Vespera Privacy Policy

Vespera ("the app") is published by Ropolabs ("we", "us"). We built Vespera so you could sit with scripture quietly. The only information we collect is what is needed to deliver that. We never sell your data, never use it to train third-party AI models, never run ads against your personal reflections, and we let you export or delete everything at any time.

When you create a Vespera account we collect: your email address, an optional display name, your selected tradition (e.g.

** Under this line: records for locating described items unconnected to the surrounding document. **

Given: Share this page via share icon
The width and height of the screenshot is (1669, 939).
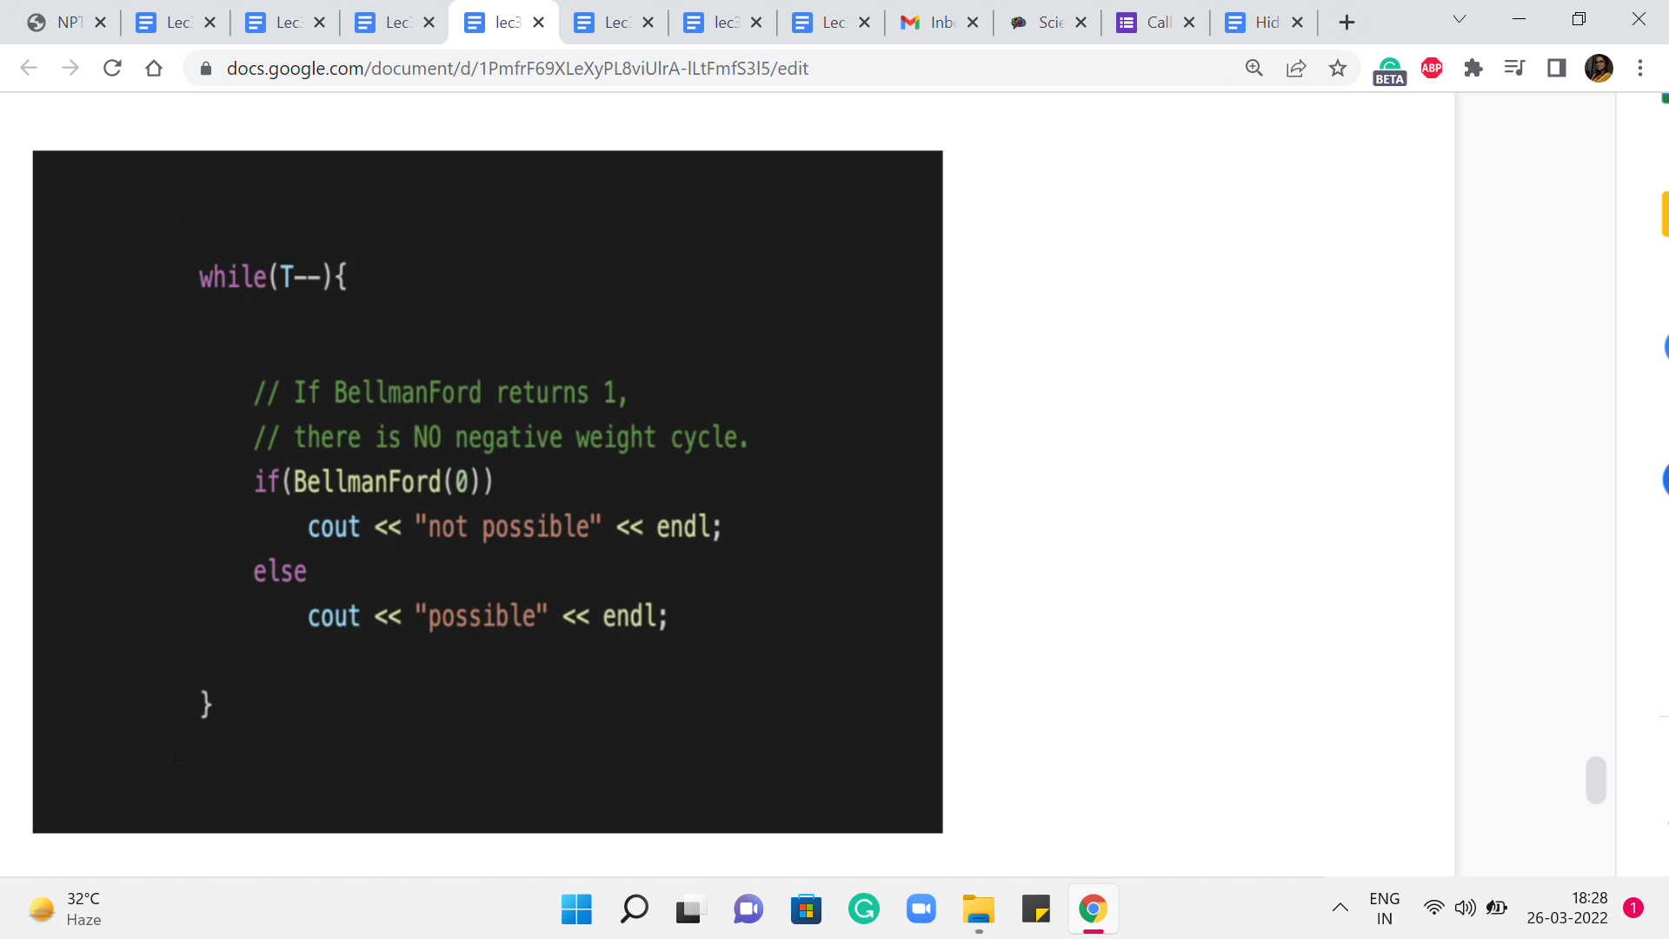Looking at the screenshot, I should [x=1295, y=68].
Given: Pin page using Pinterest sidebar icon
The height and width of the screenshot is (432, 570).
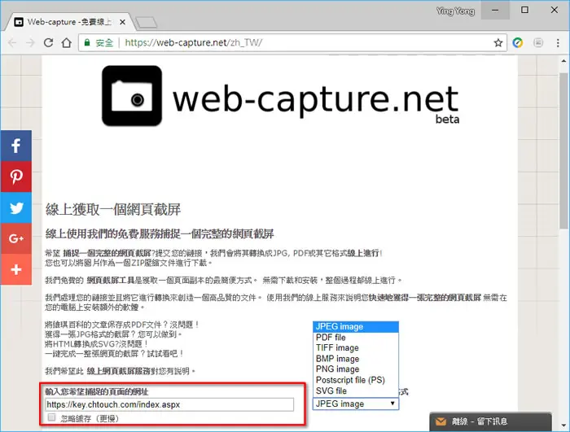Looking at the screenshot, I should [16, 177].
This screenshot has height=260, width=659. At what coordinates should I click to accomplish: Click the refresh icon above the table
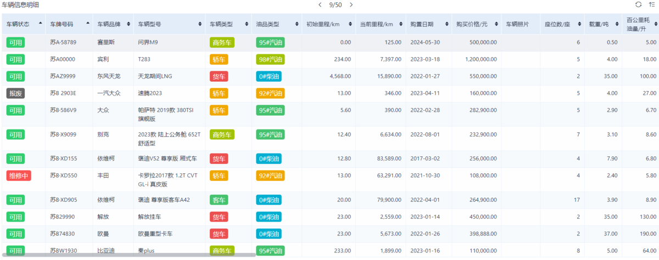tap(638, 4)
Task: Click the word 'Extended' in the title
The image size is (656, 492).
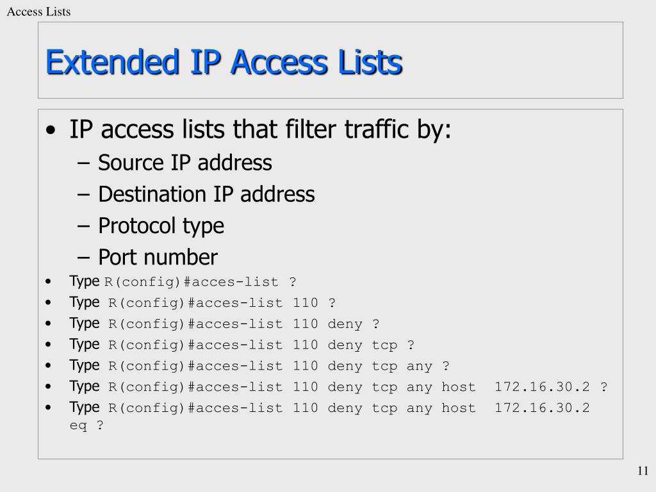Action: click(113, 62)
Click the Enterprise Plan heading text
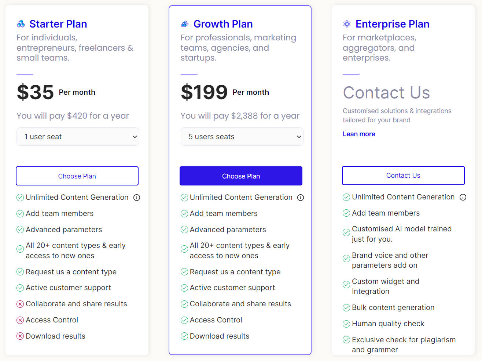Image resolution: width=482 pixels, height=361 pixels. (392, 24)
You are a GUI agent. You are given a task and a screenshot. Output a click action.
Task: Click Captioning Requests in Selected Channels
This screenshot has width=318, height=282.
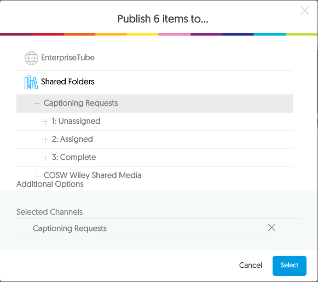(70, 228)
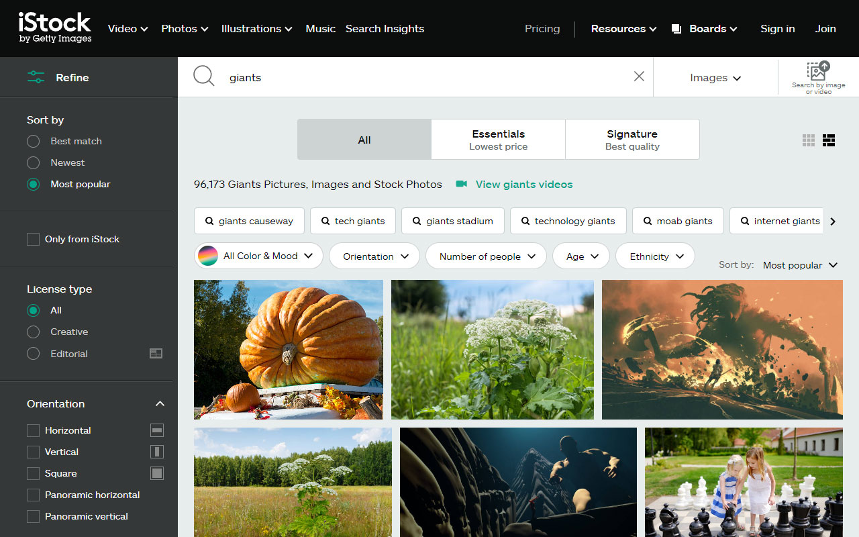
Task: Collapse the Orientation section in sidebar
Action: pyautogui.click(x=160, y=403)
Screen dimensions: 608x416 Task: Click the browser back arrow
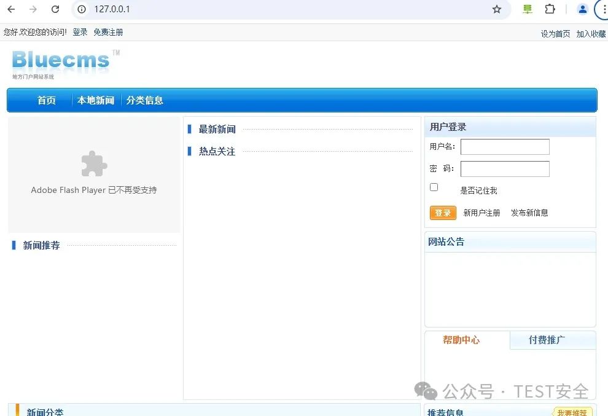(x=11, y=9)
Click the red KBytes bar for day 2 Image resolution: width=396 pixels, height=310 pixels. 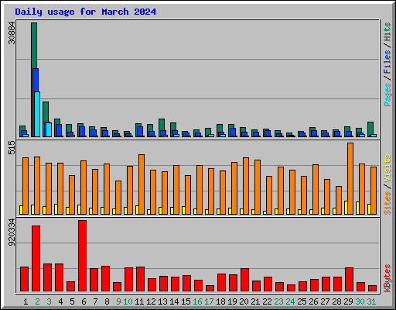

Bible, Quran, Bhagavad Gita), your notification preferences, your timezone, your reflections (the short notes you write at the end of the day), and which verses you save.

We do not access your contacts, photos, microphone, camera, location (beyond timezone), HealthKit, or any other on-device data.

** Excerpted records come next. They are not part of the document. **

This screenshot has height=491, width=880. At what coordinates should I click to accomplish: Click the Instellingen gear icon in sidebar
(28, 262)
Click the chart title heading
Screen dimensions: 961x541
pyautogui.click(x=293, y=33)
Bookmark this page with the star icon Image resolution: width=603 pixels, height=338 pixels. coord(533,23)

We use the information you provide to operate the app: deliver your daily verse, save and display your reflections back to you across your devices, send push notifications you have opted into (morning verse, evening reflection, festival reminders), and respond to support requests.

We do not sell, rent, or share your personal information with third parties for advertising or marketing purposes. We do not use your reflections — or any other content you create within Vespera — to train AI models, ours or anyone else's.

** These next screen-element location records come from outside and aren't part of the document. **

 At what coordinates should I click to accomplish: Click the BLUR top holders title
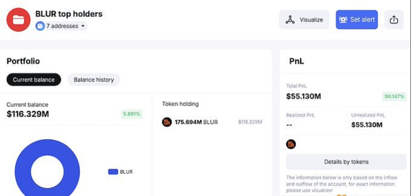tap(69, 14)
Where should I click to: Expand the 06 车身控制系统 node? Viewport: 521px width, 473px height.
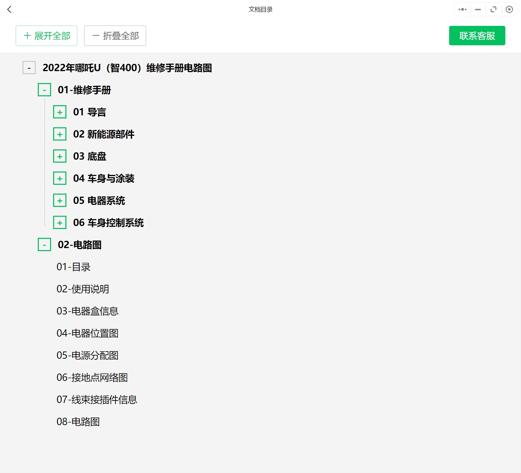(x=60, y=223)
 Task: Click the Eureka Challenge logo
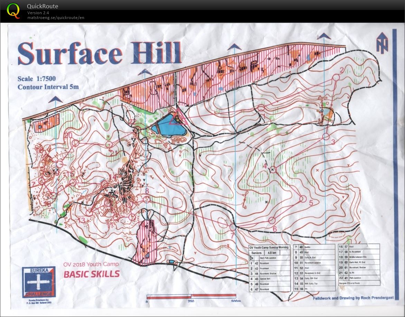click(38, 282)
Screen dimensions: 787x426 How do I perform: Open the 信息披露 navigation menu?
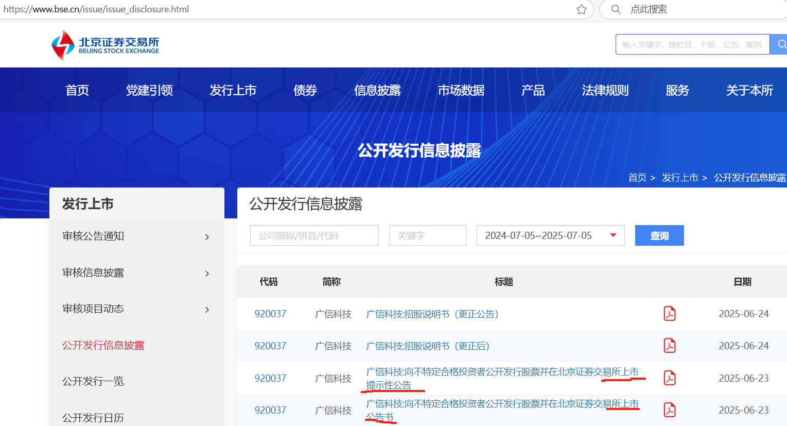[x=377, y=90]
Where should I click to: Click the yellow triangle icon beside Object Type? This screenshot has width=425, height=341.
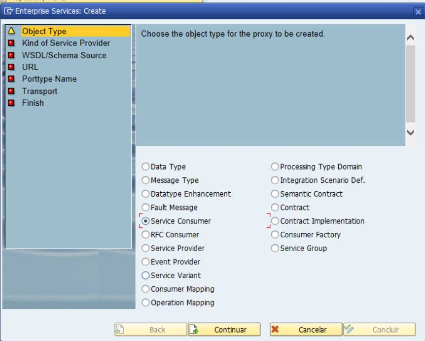tap(11, 31)
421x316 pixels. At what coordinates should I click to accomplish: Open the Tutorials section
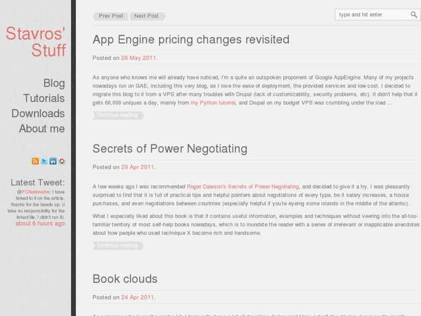tap(44, 98)
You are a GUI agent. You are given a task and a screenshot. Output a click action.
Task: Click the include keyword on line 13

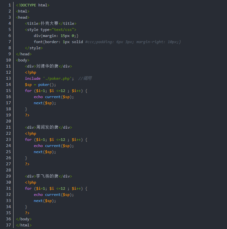click(x=33, y=78)
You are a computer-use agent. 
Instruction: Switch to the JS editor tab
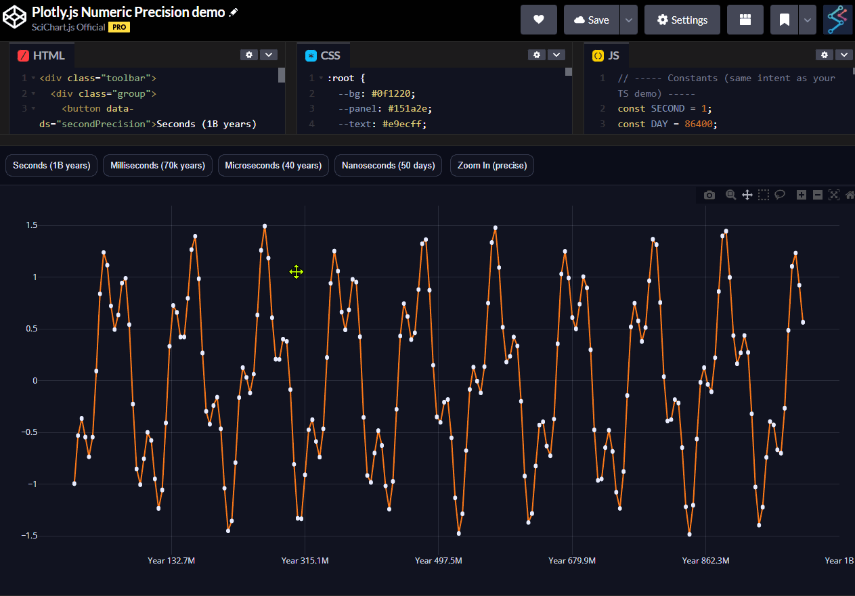[606, 55]
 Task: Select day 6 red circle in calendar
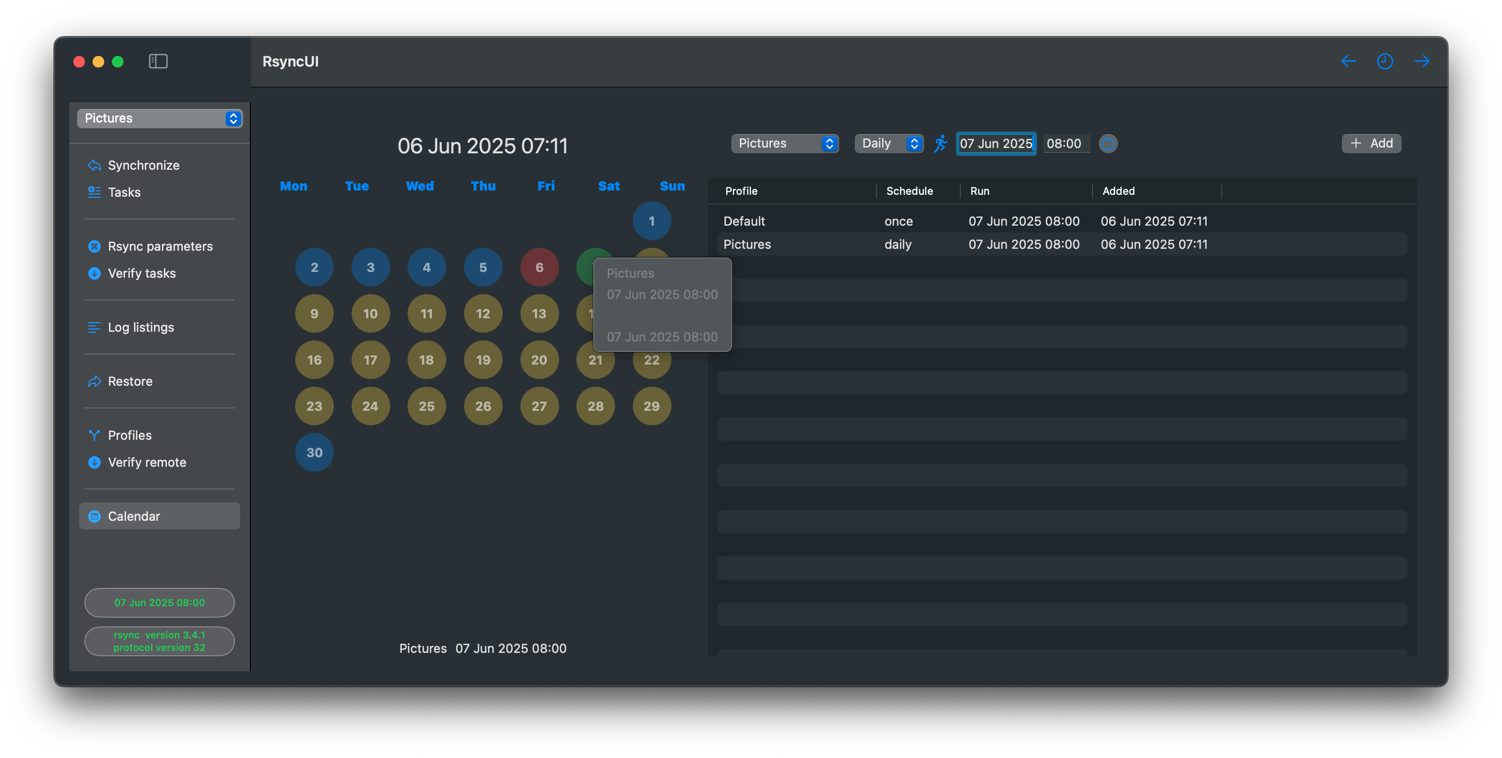point(539,267)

Your account data and reflections are stored on servers we operate in the United States (Oracle Cloud). Data is encrypted in transit using TLS 1.2 or later. Server disks are encrypted at rest via the cloud provider's standard encryption. Database backups are encrypted and retained on a rolling basis for service-recovery and legal-compliance purposes.

• Sendora Cloud — handles your sign-in and delivers push notifications. Sendora processes only the minimum data needed for these functions.
• Apple App Store / Google Play — when you purchase Vespera+, the payment is processed entirely by Apple or Google. We never receive your payment card number, billing address, or any other payment details. We only receive the anonymous purchase token Apple/Google use to confirm your subscription status.
• Google AdMob — shows banner ads on the free tier of Vespera. AdMob may collect device-level advertising identifiers; you can limit or disable this in your iOS privacy settings. Ads are NEVER shown on Vespera+ and NEVER shown on personal-reflection surfaces (the reflect modal, the Days journal, the saved-verses library).
• Cloudflare — DNS, content delivery, and DDoS protection for vespera.ropolabs.com.
• banidb.com — daily Hukamnama proxy for users who select Sikh as their tradition. We pass through the anonymous Hukamnama JSON; no user identifiers are sent.
• Google Gemini (Vespera+ only)— used to generate the personalised verse framing shown to paying subscribers. We send: the day's verse text, its reference, the chosen tradition, and three numeric state-hints (heaviness, aliveness, closeness) drawn from your latest reflection. We never send the free-text portion of your reflection. The Gemini API is configured with zero-day data retention; Google does not use our prompts for model training. Downgrading from Vespera+ to Free disables this feature.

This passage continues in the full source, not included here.